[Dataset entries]

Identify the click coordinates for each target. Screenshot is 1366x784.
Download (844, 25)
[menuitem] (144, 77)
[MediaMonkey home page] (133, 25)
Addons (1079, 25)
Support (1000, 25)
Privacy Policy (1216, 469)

**Task to complete:** Please print each entry once more, exactly as it reads.

**Task answer:**
Identify the click coordinates for each target. Screenshot is 1366x784.
Download (844, 25)
[menuitem] (144, 77)
[MediaMonkey home page] (133, 25)
Addons (1079, 25)
Support (1000, 25)
Privacy Policy (1216, 469)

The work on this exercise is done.